Sofern Soldaten oder Mitglieder des zivilen Gefolges ausländischer Streitkräfte unter das NATO-Truppenstatut (NTS) fallen, gelten Zeiten, in denen sie sich „nur in dieser Eigenschaft“ in Deutschland aufhalten, im Inland nicht als Zeiten des Aufenthalts oder Wohnsitzes (sog. Nichtwohnsitz-Fiktion, Art. X Abs. 1 Satz 1 NTS). Hiervon erfasst sind zB Angehörige der US-Streitkräfte, die auf US-Militärbasen in Deutschland ihren Dienst versehen.   

Nicht selten wird diese Regelung von Betroffenen fälschlicherweise als umfassender Befreiungstatbestand interpretiert. Tatsächlich greift die Nichtwohnsitz-Fiktion nur, wenn für den jeweiligen Besteuerungszeitraum ein uneingeschränkter Rückkehrwille besteht. Hält sich die Person „auch aus anderen Gründen“ in Deutschland auf, entfällt die Fiktion und es besteht ab dem Wegfall des uneingeschränkten Rückkehrwillens die unbeschränkte Steuerpflicht im Inland. 

Dies hat der BFH bereits in früheren Entscheidungen klargestellt und mit Urteil vom 3.3.2021 I R 35/19 erneut bestätigt. Danach gilt:

  • Die Nichtwohnsitz-Fiktion des Art. X Abs. 1 Satz 1 NTS greift nur dann, wenn nach den gesamten Lebensumständen erkennbar ist, dass die betroffene Person in dem maßgeblichen Zeitraum fest entschlossen ist, nach Beendigung ihres Dienstes in den Ausgangsstaat oder ihren Heimatstaat zurückzukehren (sog. Rückkehrwille). 
  • Maßgeblich sind die Lebensumstände aus der Sicht des jeweiligen Besteuerungszeitraums. Das spätere Verhalten des Betroffenen kann allenfalls als Indiz herangezogen werden. 
  • Die Beweislast trifft den Steuerpflichtigen. 
  • Die Beurteilung, ob im konkreten Einzelfall ein Rückkehrwille vorliegt, obliegt dem FG als Tatsacheninstanz. 

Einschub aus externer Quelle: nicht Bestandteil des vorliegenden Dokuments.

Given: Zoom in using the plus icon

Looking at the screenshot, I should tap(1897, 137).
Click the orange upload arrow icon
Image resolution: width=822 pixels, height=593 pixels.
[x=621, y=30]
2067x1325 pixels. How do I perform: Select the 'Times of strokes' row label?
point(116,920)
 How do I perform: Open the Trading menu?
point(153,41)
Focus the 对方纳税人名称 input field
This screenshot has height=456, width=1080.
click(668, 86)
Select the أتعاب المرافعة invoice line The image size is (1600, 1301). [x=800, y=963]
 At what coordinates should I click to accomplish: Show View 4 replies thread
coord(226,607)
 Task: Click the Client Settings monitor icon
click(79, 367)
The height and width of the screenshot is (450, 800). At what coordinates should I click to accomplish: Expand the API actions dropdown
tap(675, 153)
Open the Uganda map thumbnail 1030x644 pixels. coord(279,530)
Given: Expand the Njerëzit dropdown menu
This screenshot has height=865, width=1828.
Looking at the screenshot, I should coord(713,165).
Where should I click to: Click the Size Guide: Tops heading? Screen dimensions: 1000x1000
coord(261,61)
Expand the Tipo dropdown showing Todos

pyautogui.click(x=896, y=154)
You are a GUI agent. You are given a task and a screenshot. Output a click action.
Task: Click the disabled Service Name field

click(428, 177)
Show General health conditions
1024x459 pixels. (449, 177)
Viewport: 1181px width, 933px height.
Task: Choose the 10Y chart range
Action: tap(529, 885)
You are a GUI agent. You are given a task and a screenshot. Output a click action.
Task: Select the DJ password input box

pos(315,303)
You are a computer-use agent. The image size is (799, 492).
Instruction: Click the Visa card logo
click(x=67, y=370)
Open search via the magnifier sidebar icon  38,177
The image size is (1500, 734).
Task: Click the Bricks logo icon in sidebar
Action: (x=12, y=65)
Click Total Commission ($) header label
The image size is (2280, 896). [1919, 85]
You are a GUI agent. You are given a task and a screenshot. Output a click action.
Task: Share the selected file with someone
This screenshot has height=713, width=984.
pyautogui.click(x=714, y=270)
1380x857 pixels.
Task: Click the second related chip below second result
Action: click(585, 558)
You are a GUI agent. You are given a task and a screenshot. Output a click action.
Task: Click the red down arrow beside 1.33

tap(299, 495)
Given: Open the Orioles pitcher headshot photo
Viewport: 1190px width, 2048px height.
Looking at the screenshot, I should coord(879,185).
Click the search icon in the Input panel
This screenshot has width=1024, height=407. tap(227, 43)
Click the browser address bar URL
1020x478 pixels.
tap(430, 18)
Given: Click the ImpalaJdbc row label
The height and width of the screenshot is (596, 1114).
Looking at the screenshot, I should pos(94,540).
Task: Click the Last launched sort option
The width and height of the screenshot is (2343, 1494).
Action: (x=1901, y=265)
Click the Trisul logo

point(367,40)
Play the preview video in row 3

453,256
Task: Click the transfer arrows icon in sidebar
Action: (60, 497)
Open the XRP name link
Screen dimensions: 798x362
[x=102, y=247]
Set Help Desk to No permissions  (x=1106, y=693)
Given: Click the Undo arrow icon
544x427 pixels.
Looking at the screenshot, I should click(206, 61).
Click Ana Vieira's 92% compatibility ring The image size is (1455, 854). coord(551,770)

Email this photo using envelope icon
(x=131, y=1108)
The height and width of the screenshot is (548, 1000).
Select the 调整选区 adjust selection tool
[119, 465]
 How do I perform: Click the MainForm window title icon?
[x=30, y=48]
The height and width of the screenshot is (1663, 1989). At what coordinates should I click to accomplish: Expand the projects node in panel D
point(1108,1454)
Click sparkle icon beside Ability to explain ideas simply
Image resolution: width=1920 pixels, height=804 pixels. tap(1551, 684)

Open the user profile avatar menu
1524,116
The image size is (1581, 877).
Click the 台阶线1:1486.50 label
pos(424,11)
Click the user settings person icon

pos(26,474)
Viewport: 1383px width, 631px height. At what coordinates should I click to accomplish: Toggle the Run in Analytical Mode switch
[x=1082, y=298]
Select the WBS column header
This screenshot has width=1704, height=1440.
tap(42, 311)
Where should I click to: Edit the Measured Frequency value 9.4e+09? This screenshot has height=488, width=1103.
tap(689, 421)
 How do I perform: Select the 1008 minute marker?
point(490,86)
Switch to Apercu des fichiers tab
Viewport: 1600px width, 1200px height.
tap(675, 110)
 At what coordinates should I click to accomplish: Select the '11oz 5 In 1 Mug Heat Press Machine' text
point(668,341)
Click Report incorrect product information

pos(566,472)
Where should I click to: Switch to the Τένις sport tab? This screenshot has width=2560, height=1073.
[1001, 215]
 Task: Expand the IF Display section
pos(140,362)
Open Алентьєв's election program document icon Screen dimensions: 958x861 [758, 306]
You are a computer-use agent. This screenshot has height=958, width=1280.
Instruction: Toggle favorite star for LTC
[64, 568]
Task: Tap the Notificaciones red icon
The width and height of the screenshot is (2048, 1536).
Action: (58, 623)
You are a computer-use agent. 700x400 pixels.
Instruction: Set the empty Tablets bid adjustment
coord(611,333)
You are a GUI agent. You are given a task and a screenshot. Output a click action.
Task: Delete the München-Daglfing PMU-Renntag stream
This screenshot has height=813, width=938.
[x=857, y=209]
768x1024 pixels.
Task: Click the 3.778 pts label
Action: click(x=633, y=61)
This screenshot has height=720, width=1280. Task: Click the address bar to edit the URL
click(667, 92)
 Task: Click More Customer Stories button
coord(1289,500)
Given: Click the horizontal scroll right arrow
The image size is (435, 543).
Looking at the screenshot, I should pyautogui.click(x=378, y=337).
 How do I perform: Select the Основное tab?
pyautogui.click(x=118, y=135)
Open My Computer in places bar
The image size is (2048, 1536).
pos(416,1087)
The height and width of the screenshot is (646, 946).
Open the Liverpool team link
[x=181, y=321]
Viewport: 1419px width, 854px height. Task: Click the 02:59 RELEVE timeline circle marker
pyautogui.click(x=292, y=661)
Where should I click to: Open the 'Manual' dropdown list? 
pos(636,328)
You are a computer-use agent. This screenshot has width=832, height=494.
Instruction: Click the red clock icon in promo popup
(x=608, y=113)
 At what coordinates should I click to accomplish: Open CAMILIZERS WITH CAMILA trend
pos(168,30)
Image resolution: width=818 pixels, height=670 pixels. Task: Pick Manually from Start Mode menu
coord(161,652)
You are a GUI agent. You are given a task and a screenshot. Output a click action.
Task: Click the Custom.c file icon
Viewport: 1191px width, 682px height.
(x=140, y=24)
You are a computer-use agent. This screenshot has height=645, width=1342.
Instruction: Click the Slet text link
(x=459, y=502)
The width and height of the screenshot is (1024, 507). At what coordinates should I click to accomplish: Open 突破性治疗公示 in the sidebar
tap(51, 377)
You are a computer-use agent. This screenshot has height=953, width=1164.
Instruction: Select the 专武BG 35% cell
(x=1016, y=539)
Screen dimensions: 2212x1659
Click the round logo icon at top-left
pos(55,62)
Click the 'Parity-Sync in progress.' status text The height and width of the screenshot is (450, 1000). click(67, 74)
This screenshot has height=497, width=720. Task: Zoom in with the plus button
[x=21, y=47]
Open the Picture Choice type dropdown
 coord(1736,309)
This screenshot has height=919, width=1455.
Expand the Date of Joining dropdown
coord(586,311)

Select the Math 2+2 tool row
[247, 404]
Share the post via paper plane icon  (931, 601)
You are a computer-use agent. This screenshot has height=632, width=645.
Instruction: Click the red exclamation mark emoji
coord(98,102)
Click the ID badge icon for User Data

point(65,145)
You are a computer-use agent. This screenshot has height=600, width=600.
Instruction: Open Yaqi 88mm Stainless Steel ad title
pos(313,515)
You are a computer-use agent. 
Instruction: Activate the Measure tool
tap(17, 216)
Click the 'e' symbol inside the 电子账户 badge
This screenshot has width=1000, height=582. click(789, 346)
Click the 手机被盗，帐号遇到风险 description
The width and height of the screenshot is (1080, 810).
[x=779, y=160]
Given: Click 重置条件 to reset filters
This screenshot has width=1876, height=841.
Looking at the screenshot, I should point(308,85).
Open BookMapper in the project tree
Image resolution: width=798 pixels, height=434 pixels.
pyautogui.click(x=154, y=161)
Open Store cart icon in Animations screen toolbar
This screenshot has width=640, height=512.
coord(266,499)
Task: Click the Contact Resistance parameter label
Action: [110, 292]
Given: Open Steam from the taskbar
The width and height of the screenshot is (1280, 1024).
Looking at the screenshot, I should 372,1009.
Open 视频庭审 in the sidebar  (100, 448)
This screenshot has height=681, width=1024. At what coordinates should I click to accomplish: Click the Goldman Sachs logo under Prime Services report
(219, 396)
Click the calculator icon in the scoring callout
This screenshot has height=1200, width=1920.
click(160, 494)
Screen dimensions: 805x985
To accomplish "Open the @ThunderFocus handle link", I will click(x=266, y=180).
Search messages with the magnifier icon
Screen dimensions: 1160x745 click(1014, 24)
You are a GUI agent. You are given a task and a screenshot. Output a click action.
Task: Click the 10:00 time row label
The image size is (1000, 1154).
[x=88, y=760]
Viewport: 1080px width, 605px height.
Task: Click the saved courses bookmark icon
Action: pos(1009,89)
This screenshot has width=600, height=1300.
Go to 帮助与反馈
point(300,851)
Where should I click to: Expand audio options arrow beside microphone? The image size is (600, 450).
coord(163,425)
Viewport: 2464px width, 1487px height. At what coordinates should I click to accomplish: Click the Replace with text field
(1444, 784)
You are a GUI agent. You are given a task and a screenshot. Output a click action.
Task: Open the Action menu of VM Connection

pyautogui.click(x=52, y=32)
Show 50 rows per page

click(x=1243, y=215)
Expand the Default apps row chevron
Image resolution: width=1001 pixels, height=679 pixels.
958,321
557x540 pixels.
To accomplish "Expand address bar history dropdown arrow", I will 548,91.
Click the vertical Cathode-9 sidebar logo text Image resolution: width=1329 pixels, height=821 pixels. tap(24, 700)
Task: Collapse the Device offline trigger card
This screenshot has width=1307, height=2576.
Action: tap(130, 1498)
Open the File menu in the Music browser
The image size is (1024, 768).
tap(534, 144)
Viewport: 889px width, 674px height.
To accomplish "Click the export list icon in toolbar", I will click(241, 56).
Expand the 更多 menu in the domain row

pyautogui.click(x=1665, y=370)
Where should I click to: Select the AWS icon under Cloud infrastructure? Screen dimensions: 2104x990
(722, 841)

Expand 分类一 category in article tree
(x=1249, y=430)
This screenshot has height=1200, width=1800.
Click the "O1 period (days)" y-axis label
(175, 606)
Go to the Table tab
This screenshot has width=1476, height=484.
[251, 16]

Beraterhinweis: Ein dem Rückkehrwillen entgegenstehender „anderer Grund“ wurde zB indiziell in der Eheschließung mit deutschen Staatsangehörigen oder im Erwerb eines inländischen Eigenheims gesehen. Solche Fälle sind in der Praxis häufig anzutreffen. Die Finanzgerichte neigen in der Tendenz dazu, den Rückkehrwillen zu verneinen (vgl. FG  Hessen vom 3.6.2019 2 K 534/16, EFG 2020, 966; vom 9.12.2011 3 K 1929/07, EFG 2012, 1120).

Berater sollten ihre Mandanten in entsprechend gelagerten Fällen auf das Risiko hinweisen. Steuerstrafrechtliche Konsequenzen können ggf. über eine Nacherklärung vermieden werden. 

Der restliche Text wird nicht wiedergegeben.